You may be familiar with the fact that the teaching takes shape in an indirect way. The shaykh does not approach one of his disciples directly saying stop drinking too much alcohol, but tells a story to all the dervishes that are present. I remember that when staying in the Sufi khaneqah an Englishman entered and after some time he and I went out for a walk in the town. As it was very hot he wanted to take a beer and I could not help it and joined him. Later on, out of respect to the shaykh, we brushed our teeth in order to get rid of the smell of alcohol. In the evening the shaykh told one story after the other and suddenly told this one: ‘Two disciples went to town and took a drink at the wine-shop. Someone noticed them and reported it to their shaykh. His reaction was: ‘I am a sinner too’.” Two people in the assembly understood the why of this story, which was followed up immediately by another one!

Perhaps you have read the Chishti book ‘Morals for the heart’. It very clearly shows the atmosphere in a Sufi halqa, especially a Chishti one. You see how Nizamuddin Aulia brings up subjects and changes it, showing a marvellous intuition.
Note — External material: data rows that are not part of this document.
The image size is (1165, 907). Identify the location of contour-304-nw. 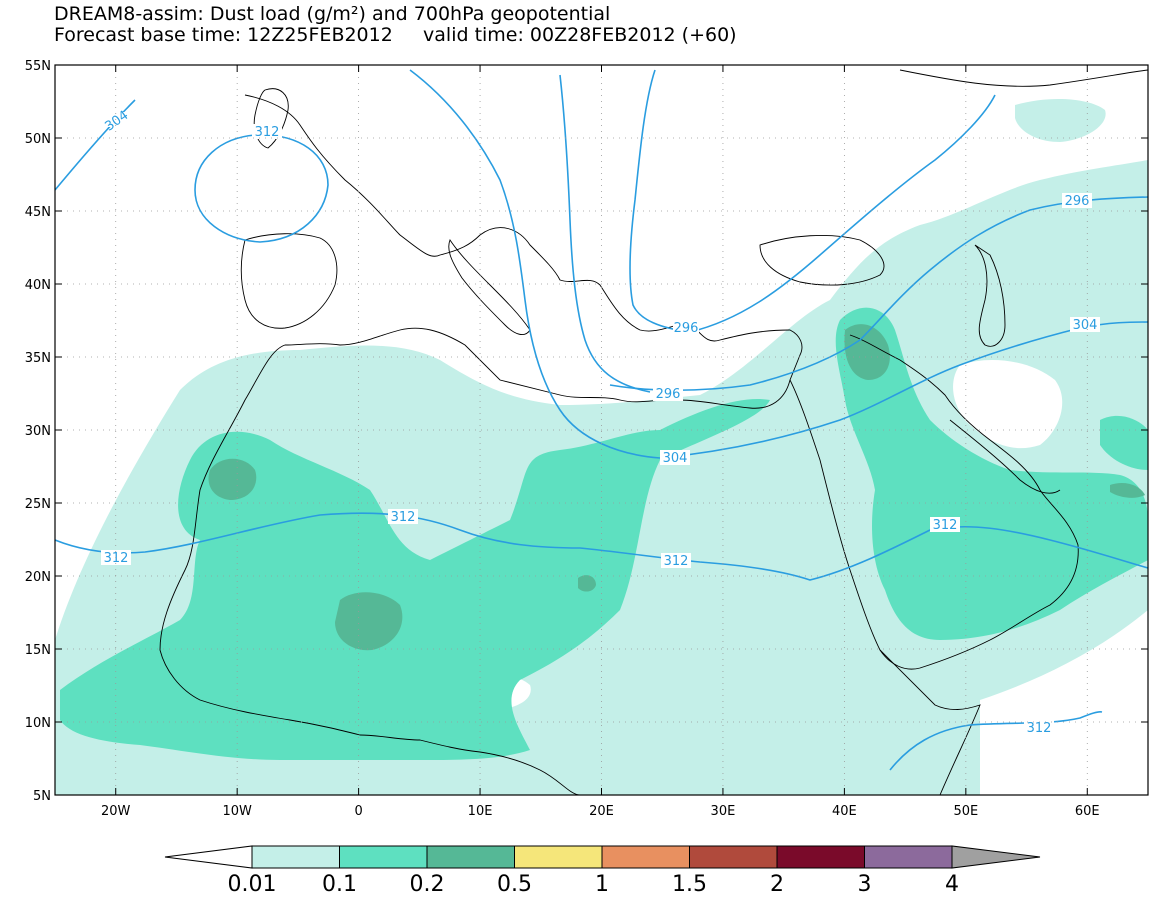
(96, 145).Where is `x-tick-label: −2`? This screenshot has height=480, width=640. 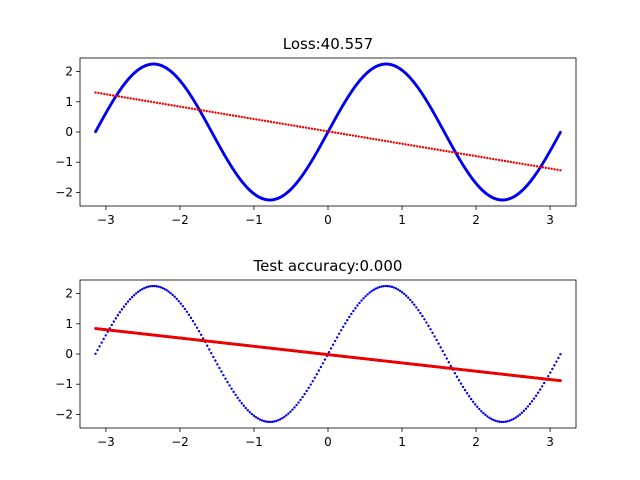 x-tick-label: −2 is located at coordinates (180, 220).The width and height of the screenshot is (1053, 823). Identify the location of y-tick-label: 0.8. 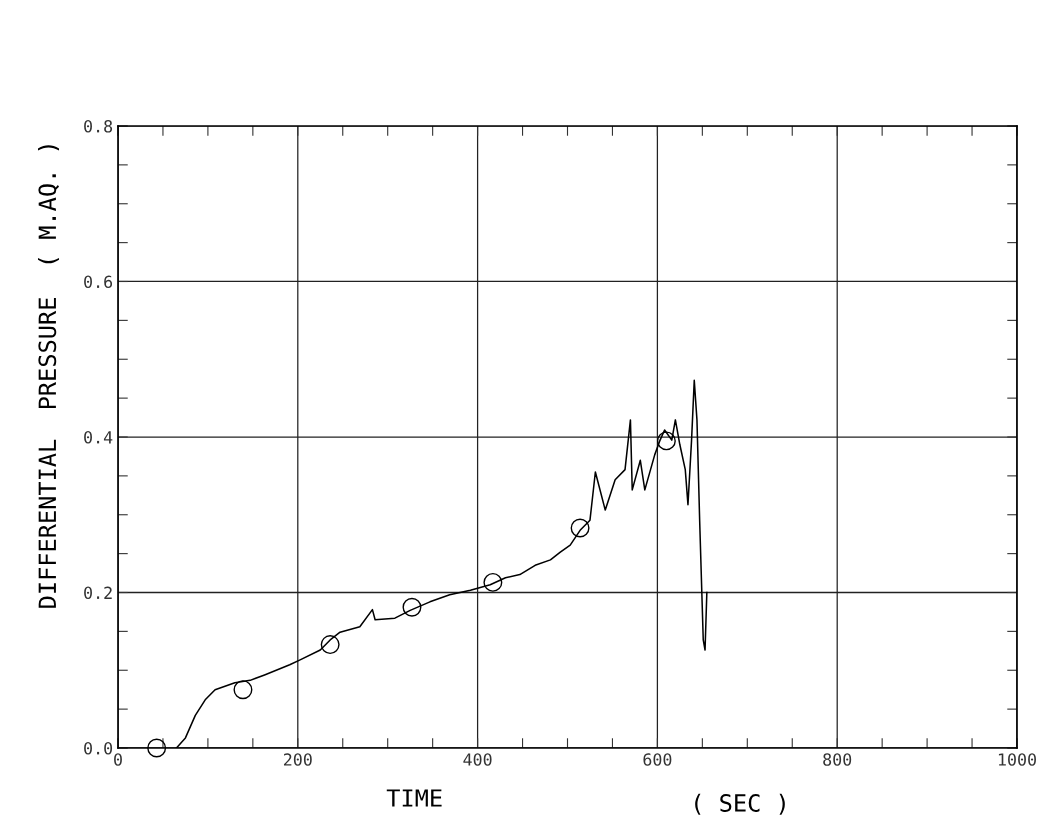
(98, 126).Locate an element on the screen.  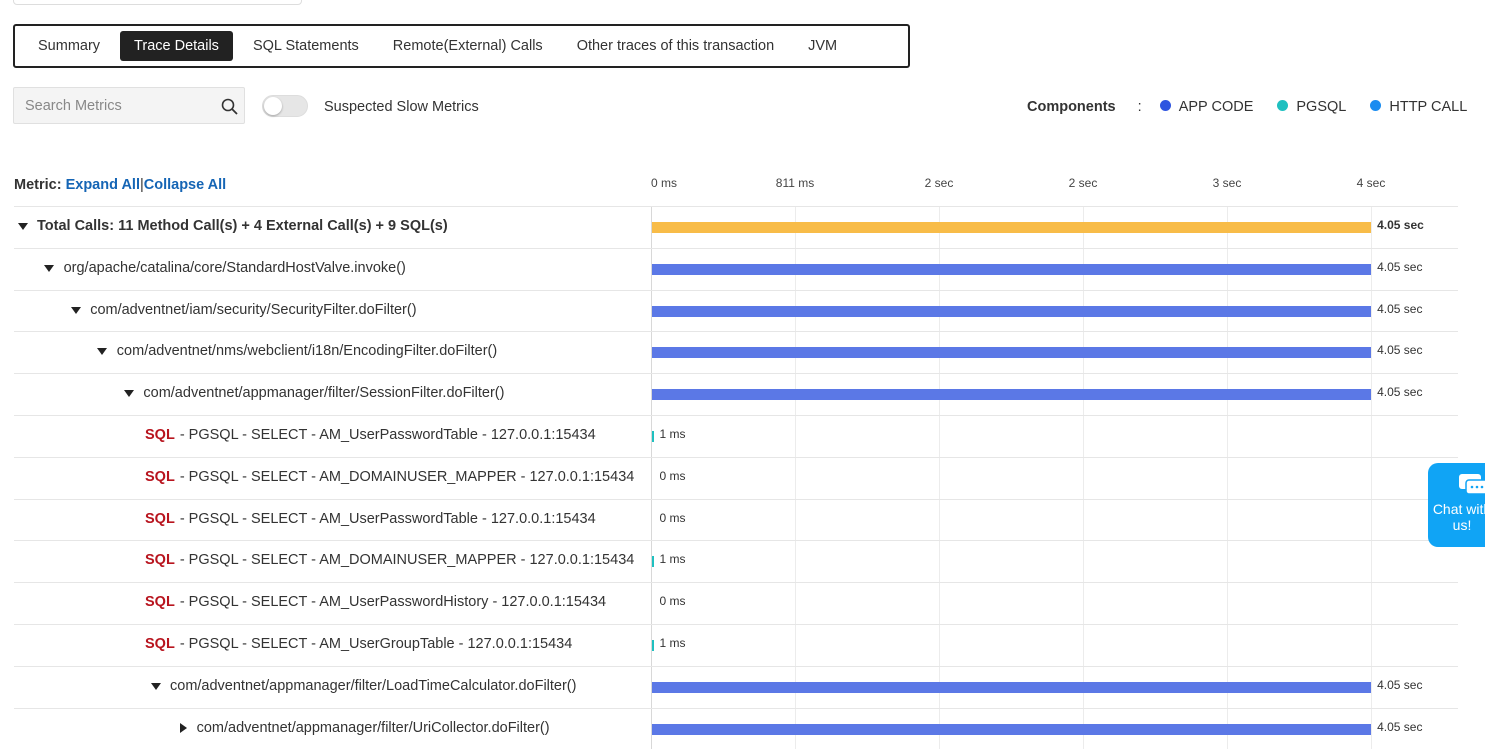
collapse-all: Collapse All is located at coordinates (185, 185).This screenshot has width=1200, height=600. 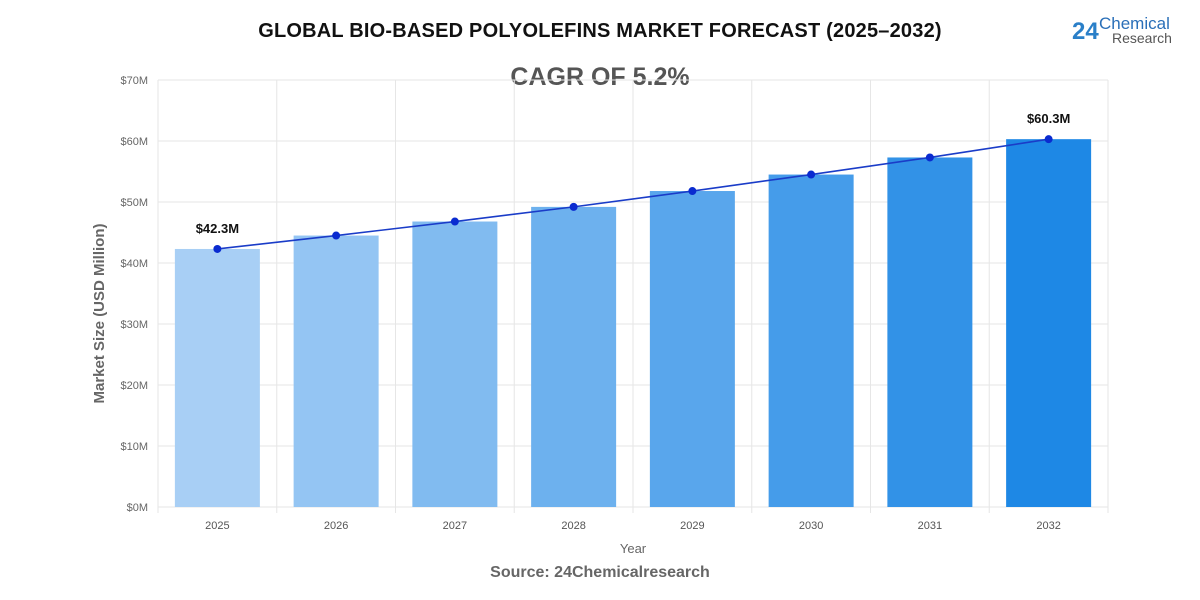 I want to click on y-tick-label: $50M, so click(x=134, y=203).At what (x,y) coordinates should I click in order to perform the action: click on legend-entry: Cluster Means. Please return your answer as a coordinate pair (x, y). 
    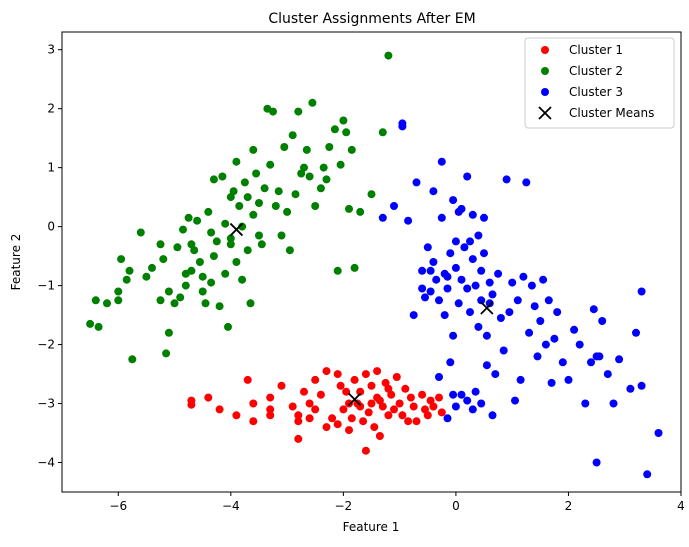
    Looking at the image, I should click on (596, 113).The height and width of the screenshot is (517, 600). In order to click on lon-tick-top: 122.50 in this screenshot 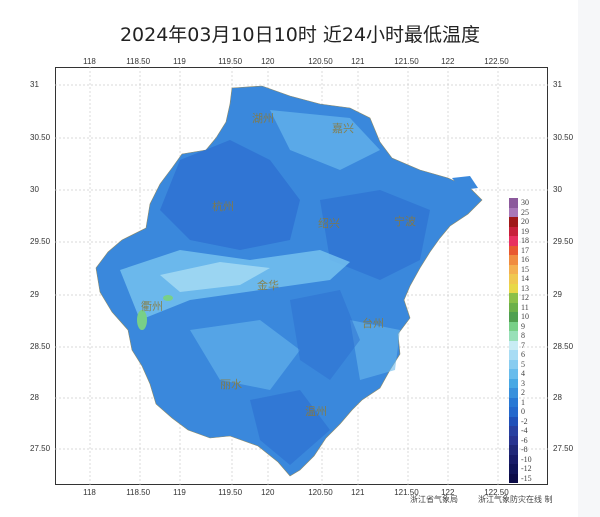, I will do `click(496, 62)`.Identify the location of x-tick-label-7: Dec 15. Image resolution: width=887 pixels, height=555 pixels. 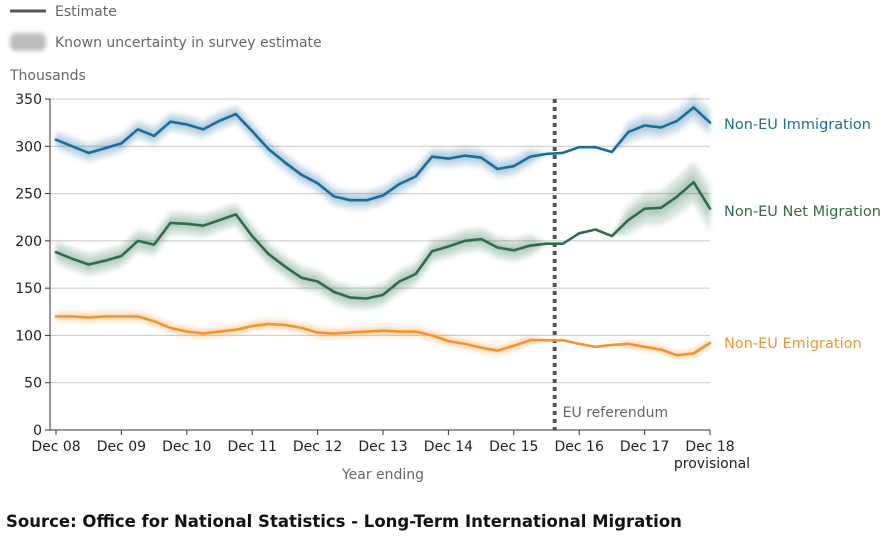
(514, 447).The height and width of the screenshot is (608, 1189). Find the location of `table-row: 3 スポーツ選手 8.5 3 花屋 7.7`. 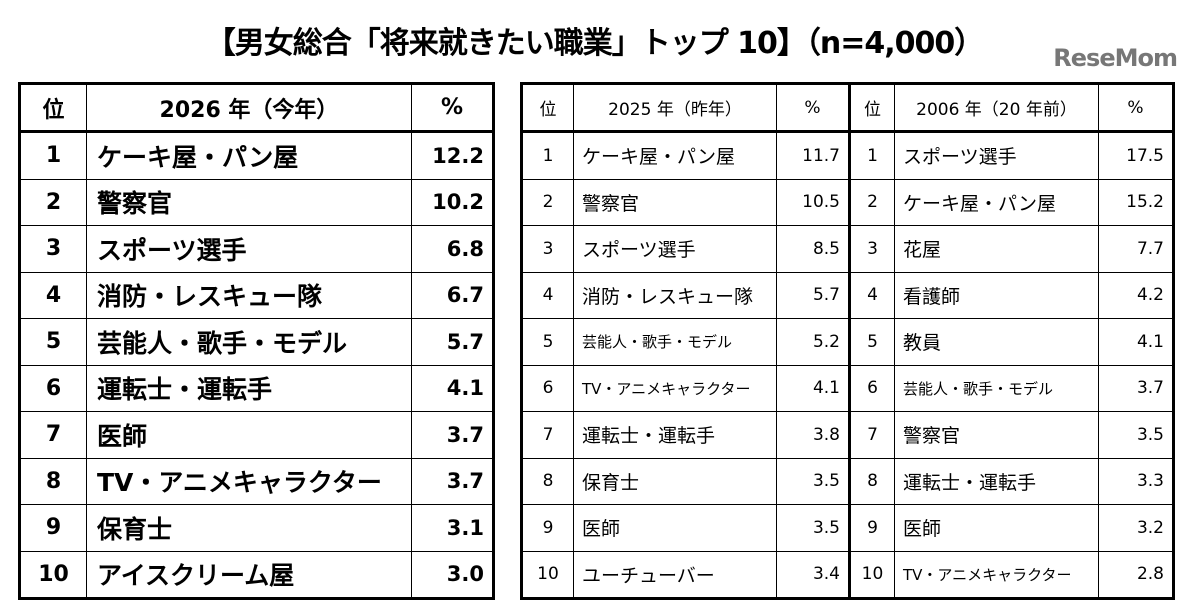

table-row: 3 スポーツ選手 8.5 3 花屋 7.7 is located at coordinates (848, 249).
A shaykh should be able to ‘entertain’ his visitors not only with stories, not only with his sense of humor but also with poetry. The shaykh I visited, could recite by heart many lines from many poets from both East and West. He may have recited these lines of Sharafuddin Maneri:

Where is the intellect that can attain to Your perfection?
Where is the spirit which can aspire to Your majesty?
We want You to raise the beauty-conceiling veil,
But where is the eye that can see Your beauty.